According to the Department of Health and Human Services, the federal anti-kickback statute serves one purpose: to protect patients and the federal health care programs from fraud and abuse by curtailing the corrupting influence of money on health care decisions. As we have reported in the past, this law has proven vital in the prosecution of several unscrupulous healthcare facilities, particularly Ohio-based Omnicare, Inc., and often goes hand-in-hand with violations of the federal False Claims Act.
While the combination of the FCA and anti-kickback statute have proven wildly successful in the fight against healthcare fraud, the impact of the ACA upon the AKS has gone largely unreported, which is alarming considering the, perhaps unintentional, dissociation between the new healthcare law and the proven protector of public healthcare funds.
In a letter between HHS Secretary Kathleen Sebelius and Representative Jim McDermott (D-Wash.), it has been revealed that qualified Marketplace insurance plans are not considered “federal insurance plans” as defined further below and are therefore not within the purview of the AKS and its dedication to eliminating fraudulent misspending of taxpayer dollars.
Highlights of HHS Letter
There are two background terms with which one must be familiar in order to better understand the impact of this detachment. The first is the notion of a “qualified health plan,” which is a fairly recent term used primarily in conjunction with the ACA. According to the now-accessible healthcare.gov, the term is defined as “an insurance plan that is certified by the Health Insurance Marketplace, provides essential health benefits, follows established limits on cost-sharing (like deductibles, copayments, and out-of-pocket maximum amounts), and meets other requirements. A qualified health plan will have a certification by each Marketplace in which it is sold.”
Second, the term “federal health plan” is one which arose in Section 1128(b) of the Social Security Act as it pertains to healthcare fraud. The term encompasses any federal or state plan or program that provides health benefits, whether directly, through insurance, or otherwise, which is funded directly, in whole or in part, by the United States Government or a state government. This definition applies to those insurance plans that are protected from fraud and present a risk of liability for any healthcare provider found to be engaging in fraudulent kickback schemes.
Alas, in response to an inquiry by Representative McDermott, HHS responded by stating that it does not consider qualified health plans or any other programs created pursuant to the federally-facilitated Marketplace to be a “federal health plan” for purposes of the AKS. Despite the apparent non-applicability of the AKS, HHS assures Representative McDermott that it is taking “strong measures to protect consumers and ensure robust oversight” of those healthcare plans available on the Marketplace. HHS also insists it has jurisdiction to investigate and audit suspicious programs. In addition, it asserts that the FCA still applies in any Marketplace transaction wherein federal funds are involved.

- WHAT TO WORK ON -
- a) Answer these questions using the article on the anti-kickback statute:
(i) Which Ohio-based company is named as one prosecuted under this law?
(ii) In which section of the Social Security Act did the term "federal health plan" arise?
(iii) Which representative sent the inquiry that HHS responded to?
- b) Reproduce the stretch of the article on the anti-kickback statute from "In a letter" through "of taxpayer dollars.".
The data that comes next has no connection to the text above.

- ENTRIES SUPPLIED -
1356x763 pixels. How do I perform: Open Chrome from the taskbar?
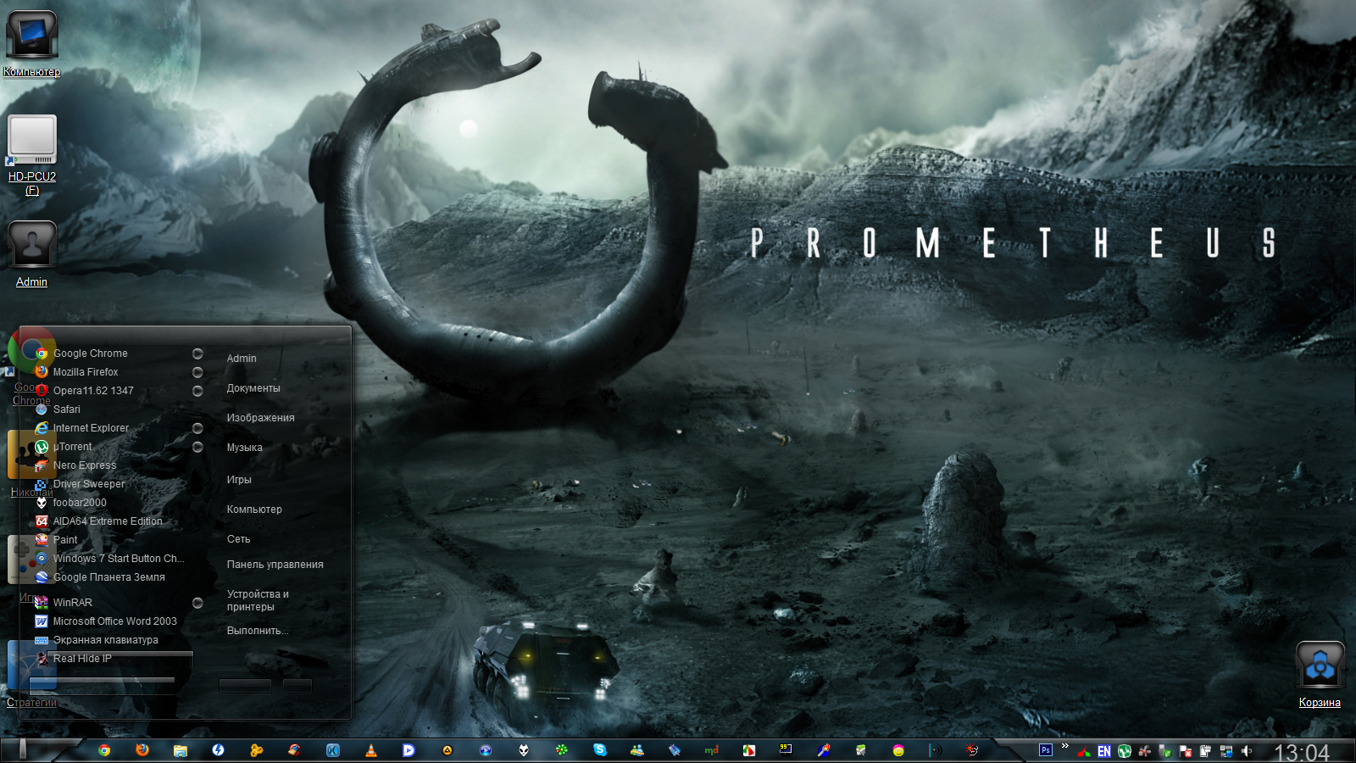tap(104, 750)
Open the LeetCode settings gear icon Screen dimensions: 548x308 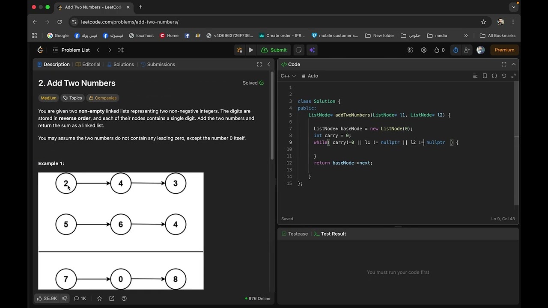pyautogui.click(x=423, y=50)
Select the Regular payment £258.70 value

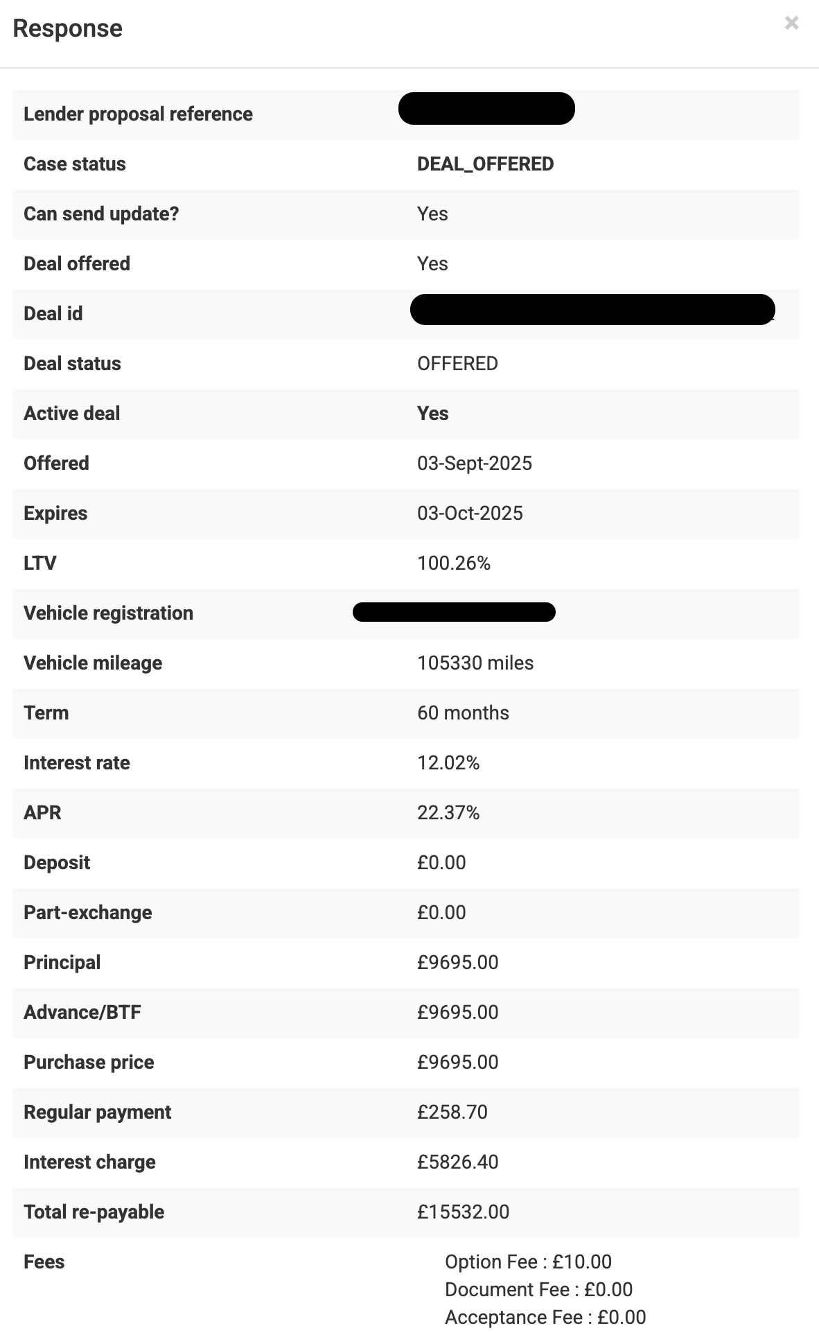pyautogui.click(x=451, y=1112)
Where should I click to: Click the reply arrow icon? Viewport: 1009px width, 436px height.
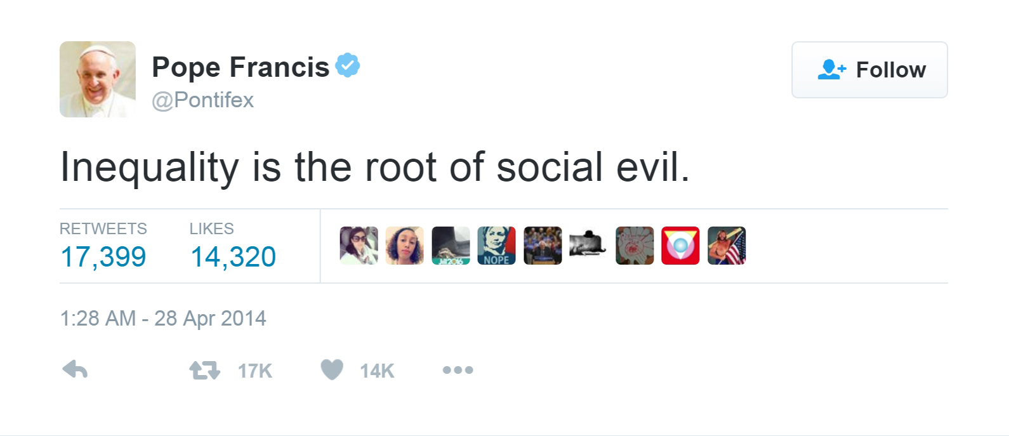click(75, 369)
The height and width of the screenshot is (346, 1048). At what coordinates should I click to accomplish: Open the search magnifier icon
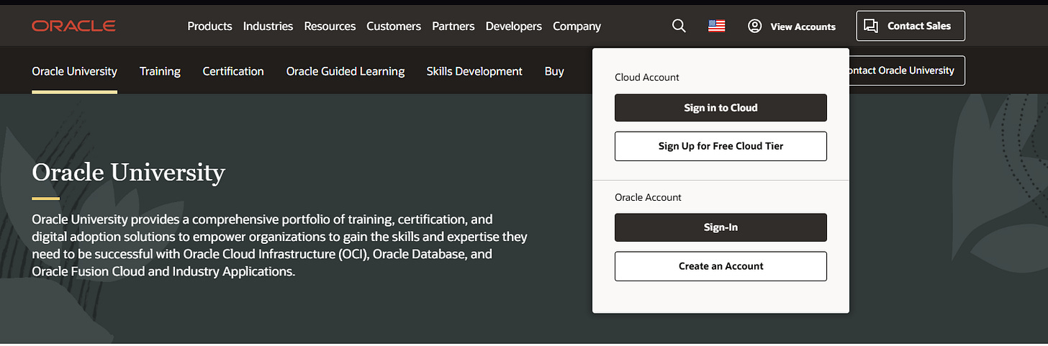(x=679, y=26)
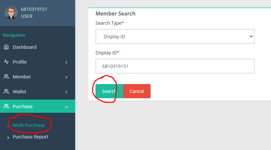This screenshot has width=271, height=150.
Task: Open the Purchase Report link
Action: (x=31, y=137)
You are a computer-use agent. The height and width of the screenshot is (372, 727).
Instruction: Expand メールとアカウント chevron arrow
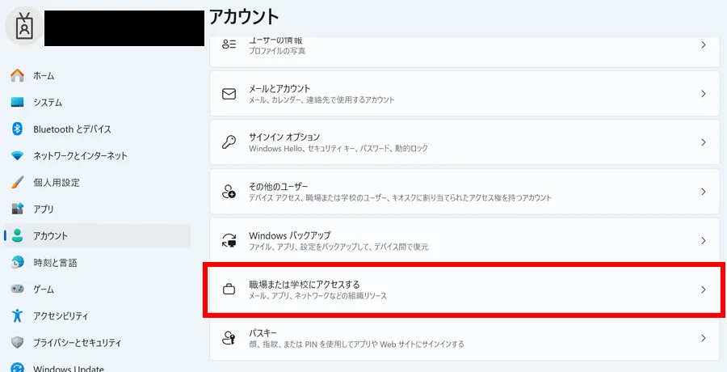(703, 94)
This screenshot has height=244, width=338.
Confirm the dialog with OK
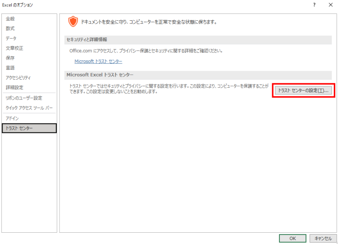click(292, 238)
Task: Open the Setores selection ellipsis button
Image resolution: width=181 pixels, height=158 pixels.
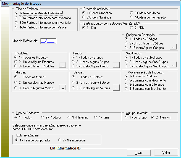Action: (x=116, y=87)
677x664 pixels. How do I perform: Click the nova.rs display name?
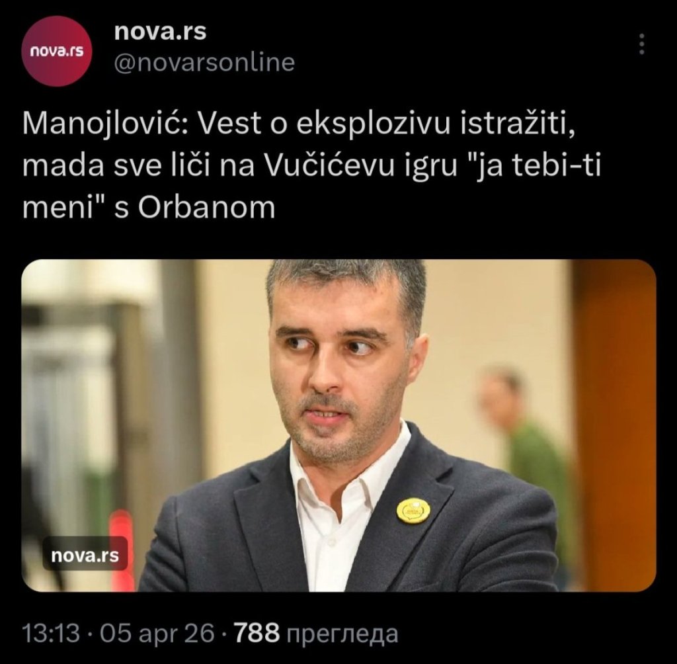pos(160,31)
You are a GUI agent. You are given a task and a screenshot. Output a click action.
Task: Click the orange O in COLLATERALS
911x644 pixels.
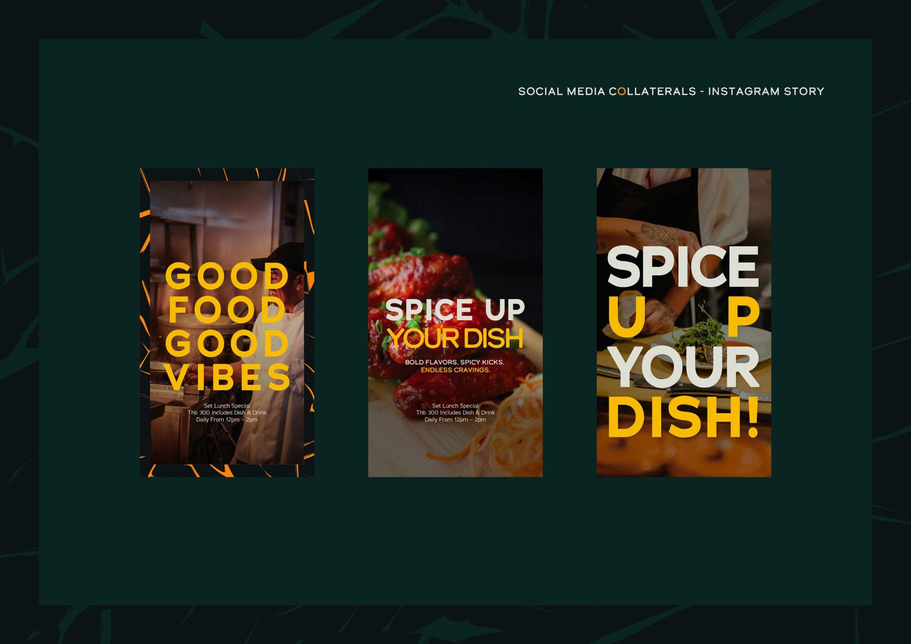point(622,92)
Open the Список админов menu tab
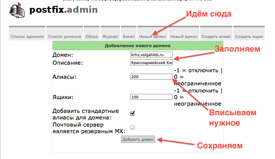 pos(27,36)
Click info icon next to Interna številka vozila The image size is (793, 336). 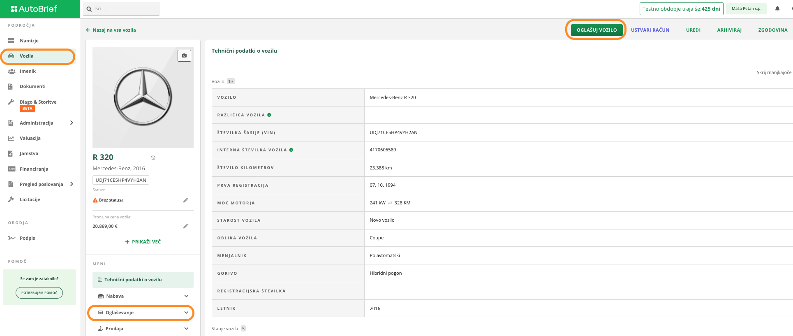pyautogui.click(x=291, y=150)
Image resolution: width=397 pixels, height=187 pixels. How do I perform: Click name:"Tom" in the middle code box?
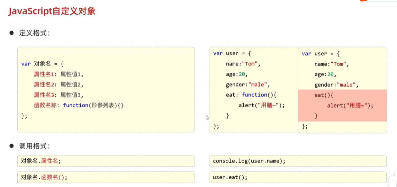243,64
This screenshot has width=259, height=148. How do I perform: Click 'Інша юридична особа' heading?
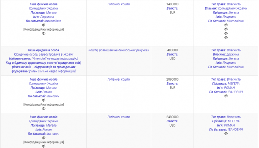point(44,50)
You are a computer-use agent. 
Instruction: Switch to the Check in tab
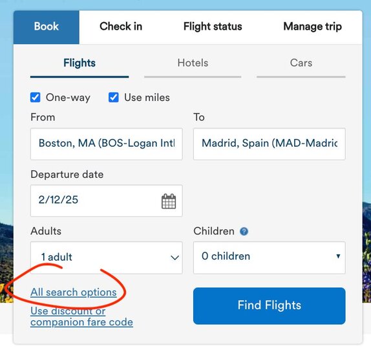tap(121, 27)
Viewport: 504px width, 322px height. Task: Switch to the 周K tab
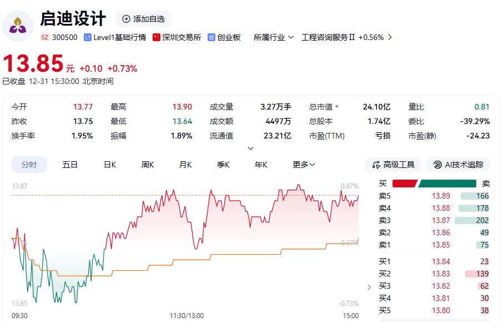(147, 165)
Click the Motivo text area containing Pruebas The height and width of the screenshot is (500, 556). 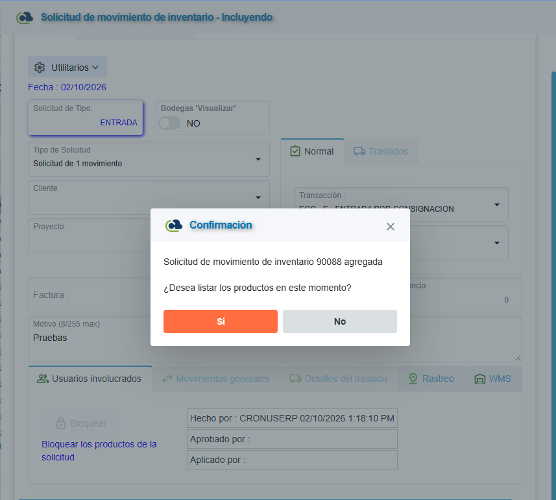pyautogui.click(x=89, y=339)
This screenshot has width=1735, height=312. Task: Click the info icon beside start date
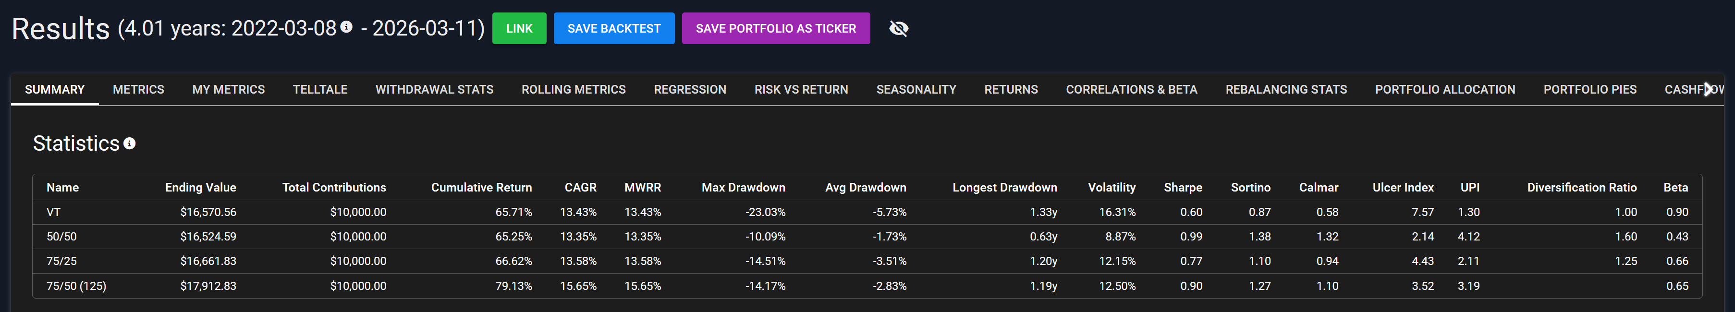coord(346,27)
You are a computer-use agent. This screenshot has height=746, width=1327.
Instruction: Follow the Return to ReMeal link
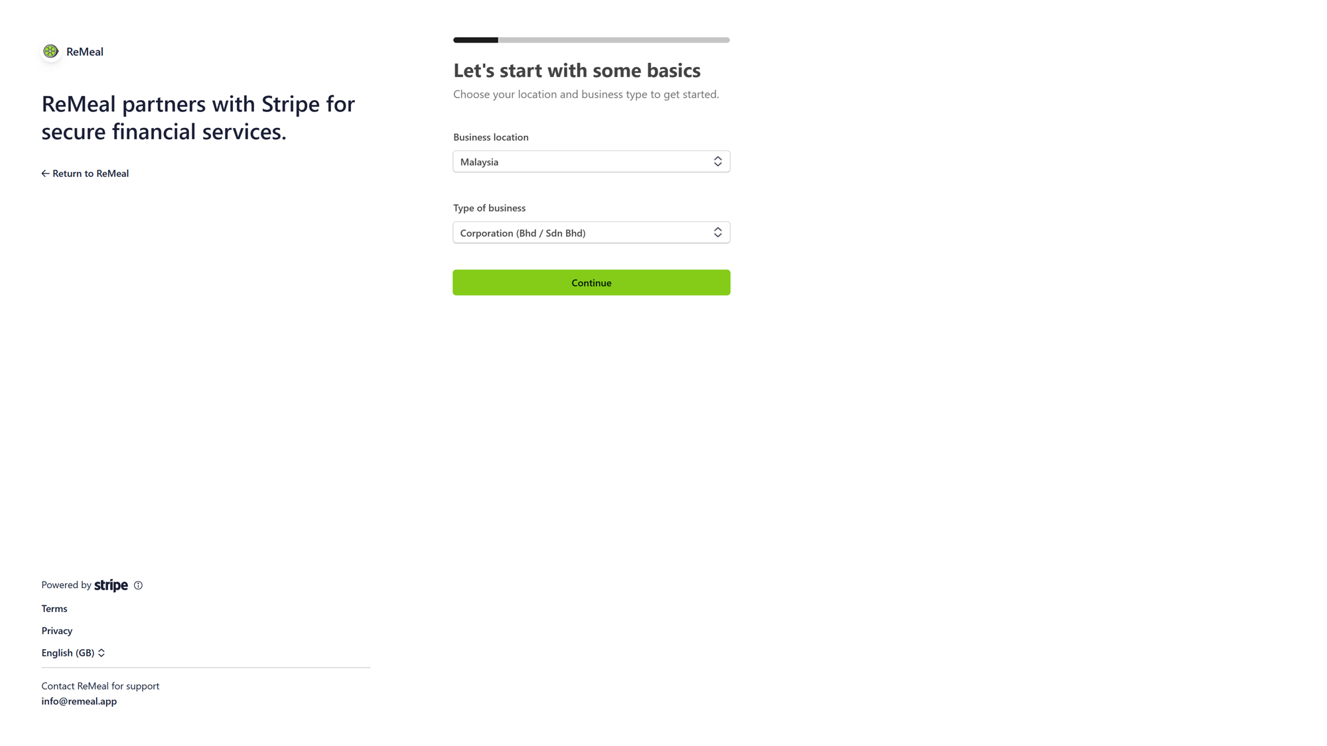coord(90,174)
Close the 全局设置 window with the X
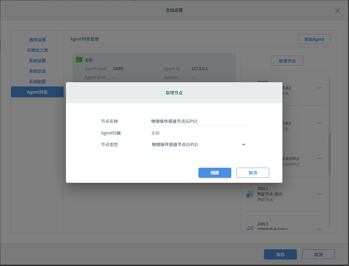The width and height of the screenshot is (349, 266). (337, 11)
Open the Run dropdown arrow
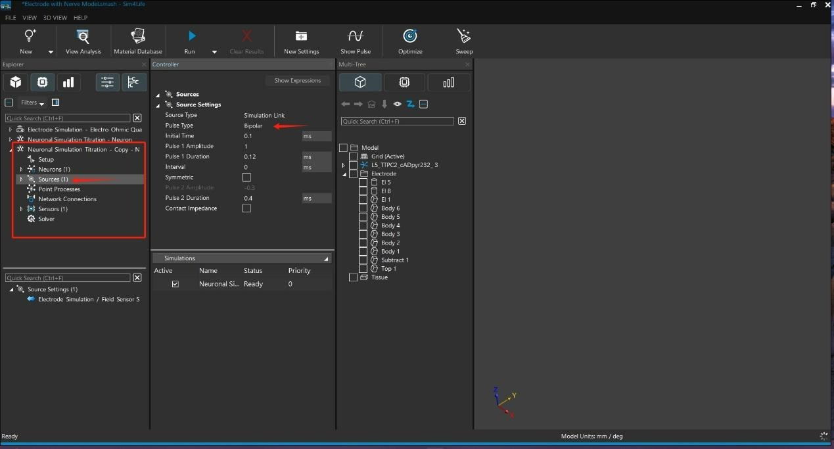 [214, 52]
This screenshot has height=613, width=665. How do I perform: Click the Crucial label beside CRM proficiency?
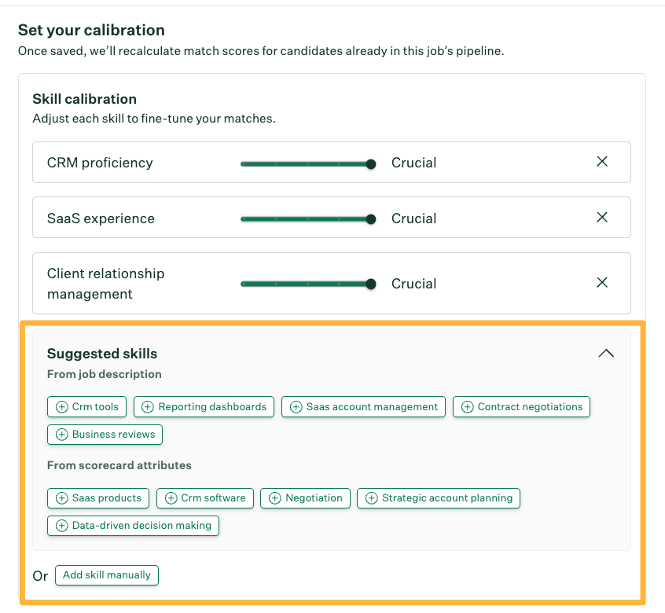pos(413,162)
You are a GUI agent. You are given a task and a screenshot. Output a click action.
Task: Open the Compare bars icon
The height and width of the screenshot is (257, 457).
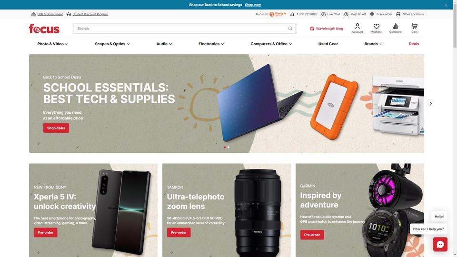(x=395, y=26)
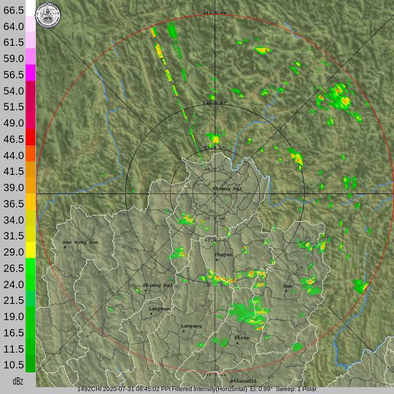Screen dimensions: 394x394
Task: Select the dark green 10.5 dBz legend swatch
Action: coord(31,363)
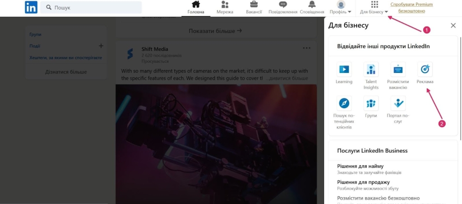Open the Learning product icon
The image size is (462, 204).
[x=344, y=69]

- SOLUTIONS TO THE TASKS -
- a)
(i) Omnicare, Inc.
(ii) Section 1128(b)
(iii) Representative Jim McDermott (D-Wash.)

- b)
In a letter between HHS Secretary Kathleen Sebelius and Representative Jim McDermott (D-Wash.), it has been revealed that qualified Marketplace insurance plans are not considered “federal insurance plans” as defined further below and are therefore not within the purview of the AKS and its dedication to eliminating fraudulent misspending of taxpayer dollars.